Tell me, what other market will pick up those gamer oriented motherboards?

[–] bold_atlas@lemmy.world 1 points 4 days ago* (last edited 4 days ago)

They'll just stop making them and shift toward parts that sell with a x100 markup fueled by batshit insane speculation. They'll become a niche product in high demand thus prices will ultimately rise.

[–] Zorque@lemmy.world 2 points 5 days ago
[–] ignirtoq@feddit.online 1 points 5 days ago (2 children)

No, sales are going down because prices are going up. If you have a fixed inventory and sales go down, you lower prices to increase demand and move the product and keep your revenue stream. But in this case, they're moving supply away from this market (consumer hardware) to a different market (AI data centers). So the supply is going down with (previously) fixed demand, driving prices up. The "motherboard sales are collapsing" headline comes from looking at the consumer hardware slice of the computing hardware market. If you look at total sales from each manufacturer, so include the AI data center sales in the analysis, they're not having any trouble moving inventory nor keeping up their revenue stream overall.

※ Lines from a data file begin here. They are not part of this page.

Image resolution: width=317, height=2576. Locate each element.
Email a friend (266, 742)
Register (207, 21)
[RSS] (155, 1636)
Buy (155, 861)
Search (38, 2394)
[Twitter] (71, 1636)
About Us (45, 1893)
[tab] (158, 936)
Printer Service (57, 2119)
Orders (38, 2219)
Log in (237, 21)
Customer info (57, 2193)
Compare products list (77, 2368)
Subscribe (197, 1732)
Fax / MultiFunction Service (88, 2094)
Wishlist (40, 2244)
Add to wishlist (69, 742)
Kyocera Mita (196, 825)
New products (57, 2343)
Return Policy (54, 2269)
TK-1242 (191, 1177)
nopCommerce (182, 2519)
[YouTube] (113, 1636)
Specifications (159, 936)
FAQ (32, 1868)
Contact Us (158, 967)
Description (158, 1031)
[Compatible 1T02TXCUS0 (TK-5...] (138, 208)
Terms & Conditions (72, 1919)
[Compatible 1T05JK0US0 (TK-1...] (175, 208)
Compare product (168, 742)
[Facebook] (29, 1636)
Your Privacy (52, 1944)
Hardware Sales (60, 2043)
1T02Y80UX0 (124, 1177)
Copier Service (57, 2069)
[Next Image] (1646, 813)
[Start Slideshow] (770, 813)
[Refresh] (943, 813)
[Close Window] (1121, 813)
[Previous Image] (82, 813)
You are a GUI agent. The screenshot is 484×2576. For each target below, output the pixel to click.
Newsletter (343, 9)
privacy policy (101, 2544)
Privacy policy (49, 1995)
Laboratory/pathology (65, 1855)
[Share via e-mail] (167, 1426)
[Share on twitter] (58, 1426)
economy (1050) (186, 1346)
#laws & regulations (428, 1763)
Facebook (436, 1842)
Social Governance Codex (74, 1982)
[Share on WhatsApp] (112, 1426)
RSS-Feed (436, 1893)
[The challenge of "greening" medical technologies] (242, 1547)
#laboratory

[–] ParlimentOfDoom@piefed.zip 10 points 5 days ago

There's no components available to plug into a new motherboard. Demand has dropped.

[–] fonix232@fedia.io 2 points 4 days ago

Unlike DRAM, which is quite universal, most manufacturers of motherboards specialise in a specific direction. Asus, MSI, etc., hell, most of the consumer market players, have specialised in gaming oriented motherboards.

Do you know what a server motherboard doesn't need?

  • 4 different RGB headers
  • various gamer crap baked into the motherboard
  • gamer branding all over the place

what they need is:

  • specially formatted motherboards with built in IPMI or similar remote management systems
  • dual CPU sockets in most cases
  • tons of PCIe lanes available for interconnect fabric, GPUs, and so on

the two markets simply don't mesh. Asus losing 25-30% of its market practically overnight because people can't afford to buy RAM, SSD, etc. does not negate the fact they need sales to survive, so what they'll do is drop prices, lowering their profit margin, just so they're not sitting on unsellable stock.

[–] anon_8675309@lemmy.world 6 points 5 days ago

Even spinning disks are getting pricey. It is nuts.